Udders don't need to be kept warm. Just think about cows and goats...no wool there, and their udders are fine. Docking tails IS for a medical benefit, because sheep have a very hard time lifting their entire tail properly when they urinate and defecate. This leads to wet, nasty poopy tails that attract flies and cause fly strike. Fly strike is awful, and horrible to deal with (especially for the sheep). Nobody wants maggots eating the back end of their sheep. 

Some breeds do ok without docking. Some breeds are hair breeds and don't need it. Some breeds are "rat tailed" breeds and don't need it. Some breeds are fine wooled breeds and DO need it. If you have a very small flock and keep a close eye on them, they may do ok. It's not true to just say it's not for any medical benefit. 

I've seen sheep with nasty rear-ends caused by just having long fleeces...I can't imagine having a full tail too.


----------



## Rosepath

We missed docking the tail of one of our lambs when I was a kid because he escaped and was found, days later, near the woods. Or what was left of him. The maggots had eaten the back end of the poor thing. We never missed docking tails again, horrible to lose a fine big lamb and I hated to think of the suffering he went through.
We raise Shetlands now, rat-tails are one of the reasons, I hate docking tails and with this breed it's not necessary. But a wooled breed needs their tails docked as MDKatie explained above. So before your lambs arrive, do some preparation so you can band their tails (elastrator is what we used to use on 3 day old lamb tails) early.


----------



## Rectifier

Yeah, if you're worried about udder warmth then run wooly-bagged sheep. But wooly bags are a pain, with lambs sucking on wool tags etc... I prefer bags that are high and tight but bare of wool. Keeps them out of the wind.

Everyone I know has a few long-tails from broken bands etc. It's a reason I've considered going to a hot knife style docker, if they weren't so expensive. 100% success.

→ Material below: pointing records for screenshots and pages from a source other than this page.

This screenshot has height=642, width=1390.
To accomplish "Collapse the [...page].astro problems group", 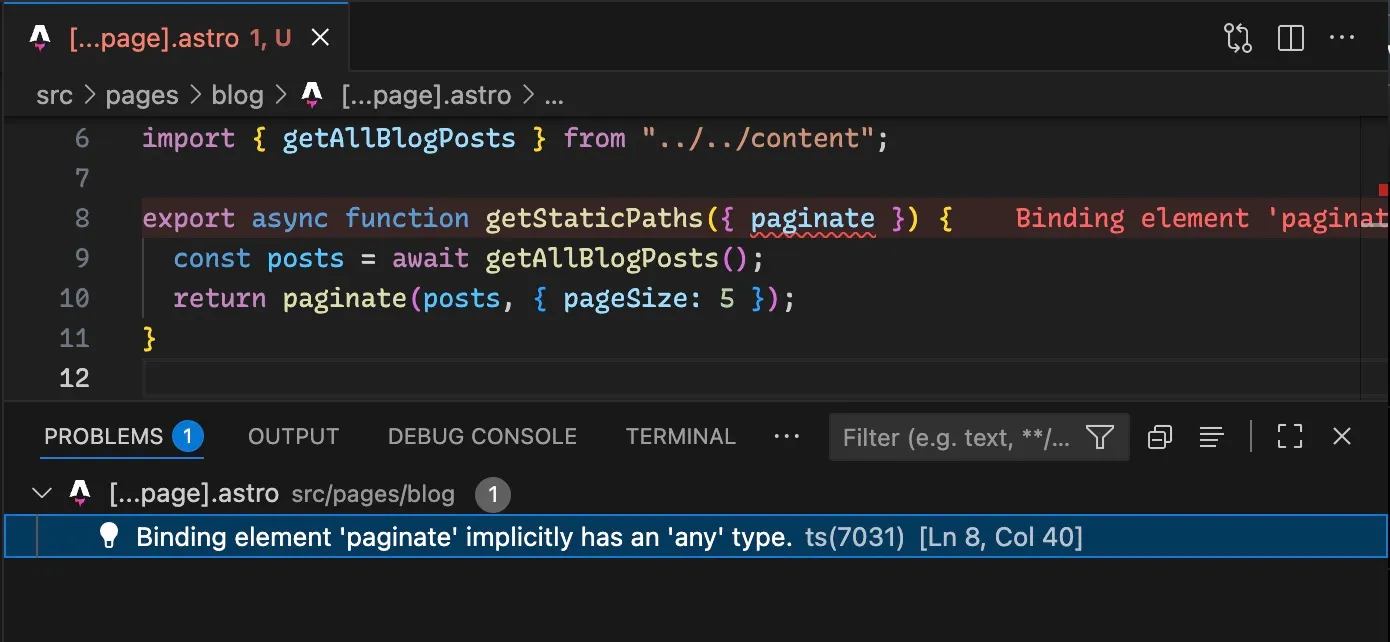I will [41, 493].
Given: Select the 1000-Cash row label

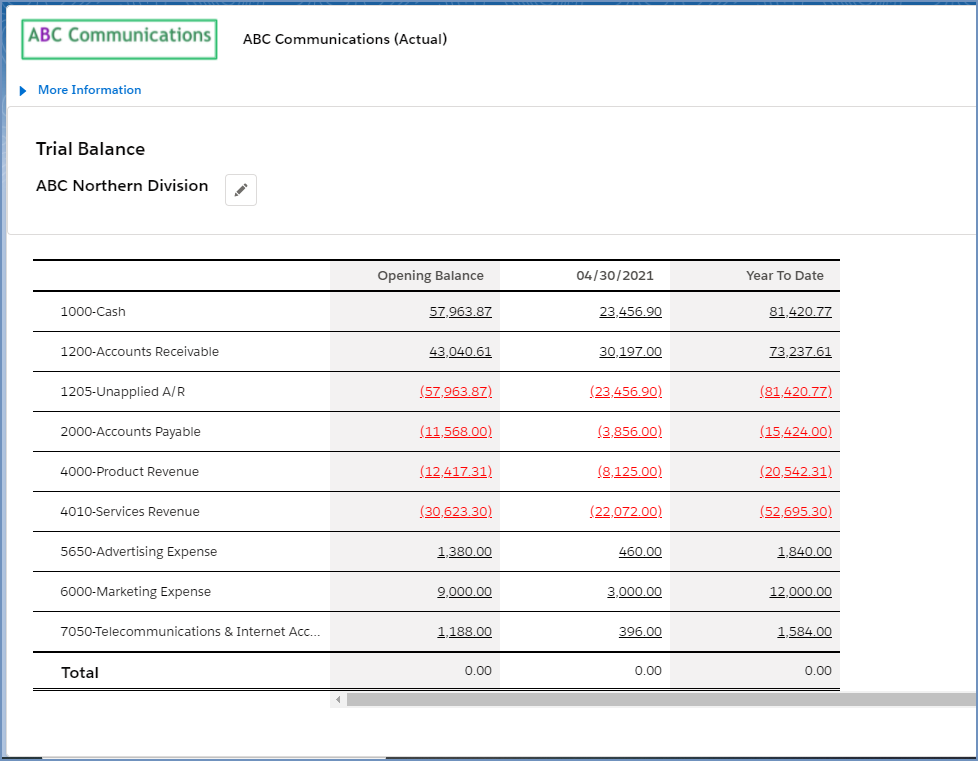Looking at the screenshot, I should [x=93, y=312].
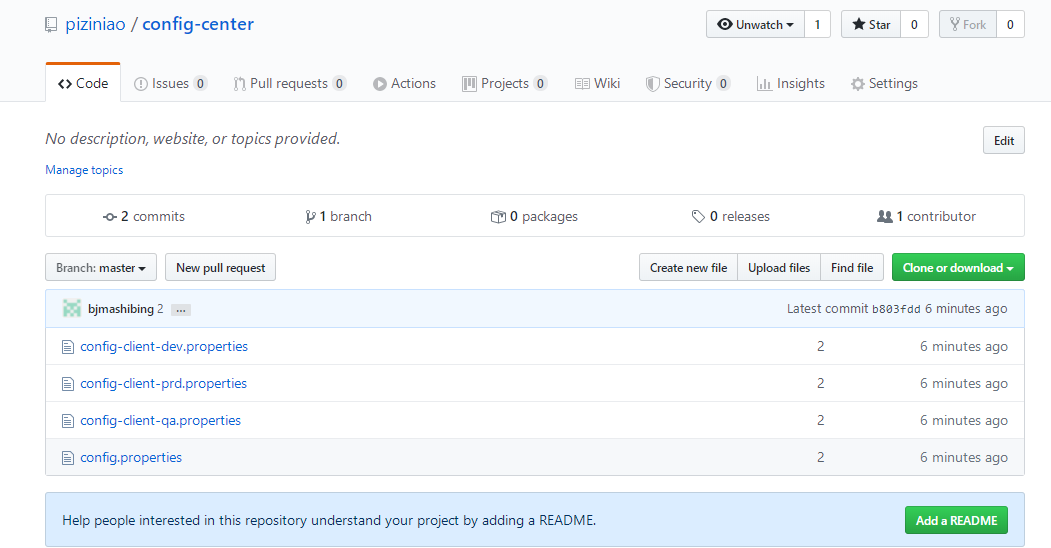Star the config-center repository
Viewport: 1051px width, 548px height.
[x=870, y=25]
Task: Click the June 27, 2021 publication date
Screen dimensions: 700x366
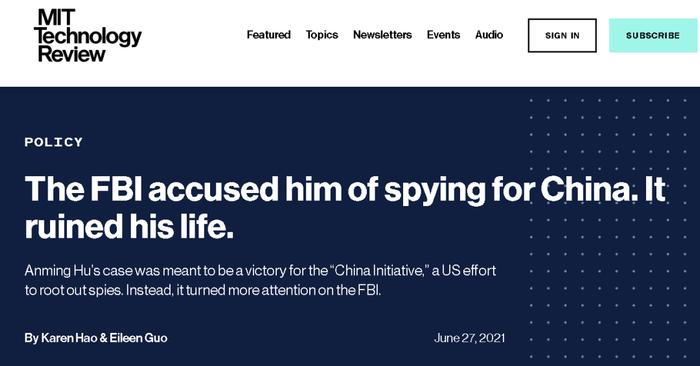Action: 469,338
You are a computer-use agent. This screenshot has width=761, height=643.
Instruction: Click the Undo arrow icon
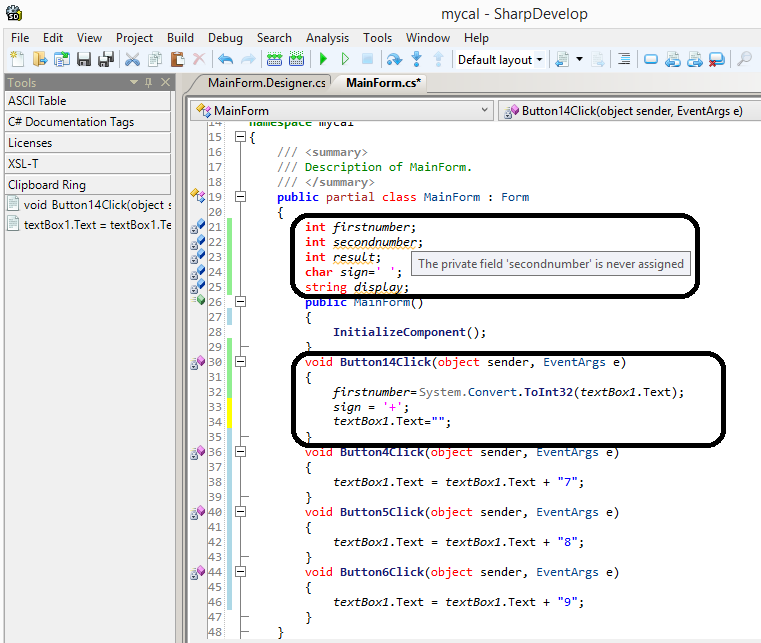(x=226, y=60)
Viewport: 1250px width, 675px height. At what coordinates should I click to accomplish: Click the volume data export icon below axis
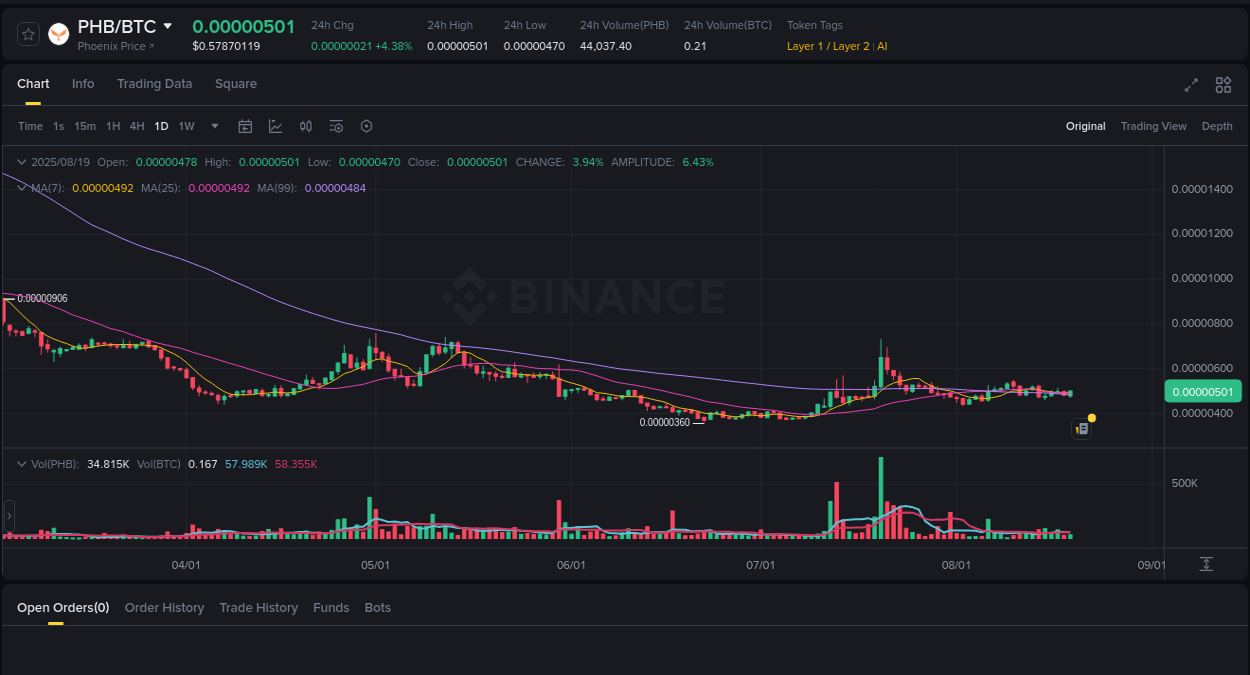[1206, 564]
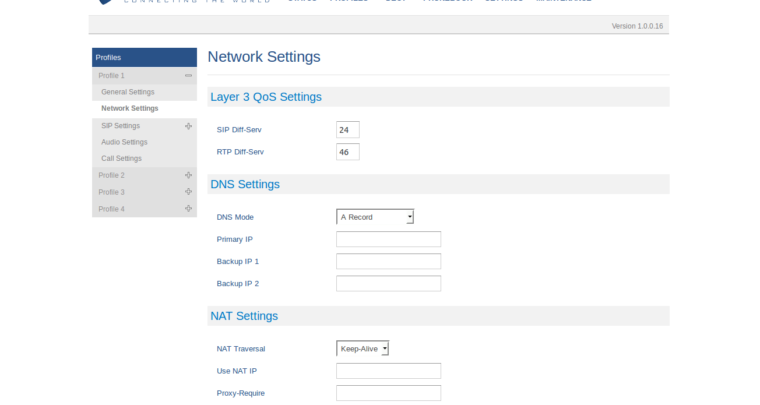The height and width of the screenshot is (405, 760).
Task: Click the RTP Diff-Serv input box
Action: click(x=348, y=152)
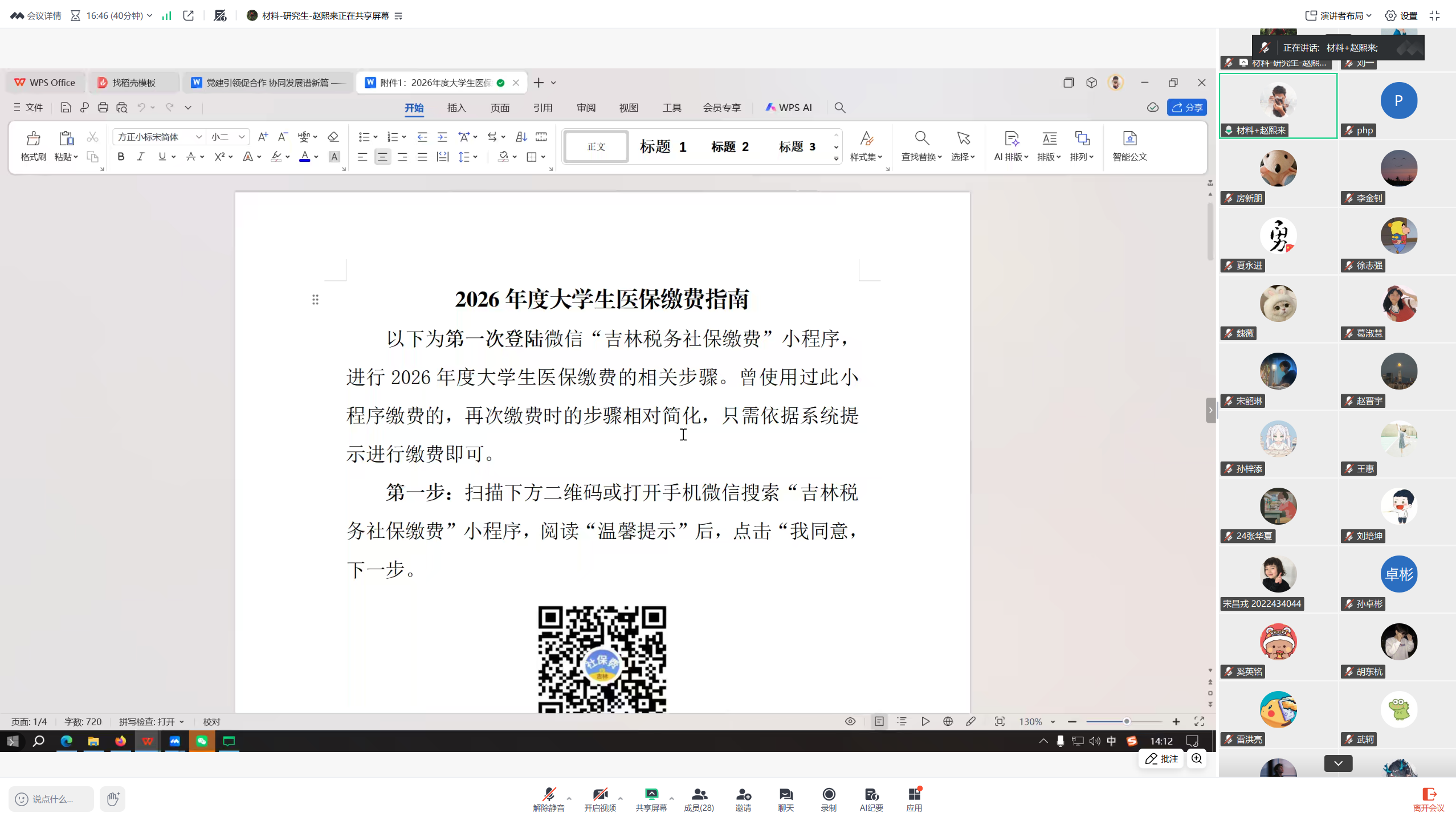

We don't often have fly strike issues in the frozen north but one of the things that I really like about docked tails is the ability to watch for early signs of prolapse at a glance. You can't see anything with that big wooly tail hanging around.


----------



## mustangglp

Why would you separate her from your other ewes? My ewes are excellent aunts and we'll stand guard while the others are birthing even my ram will do this they will get between my dogs and the little ones .


----------



## KatCalico

Ok the ewes will stay together. It's nice to know Theyll look out for each other. 

The ram is next door to the ewes. He was mounting my 2nd ewe repeatedly and she's missing hair on her back above her tail. He can see and touch noses with my girls so he's not completely alone. 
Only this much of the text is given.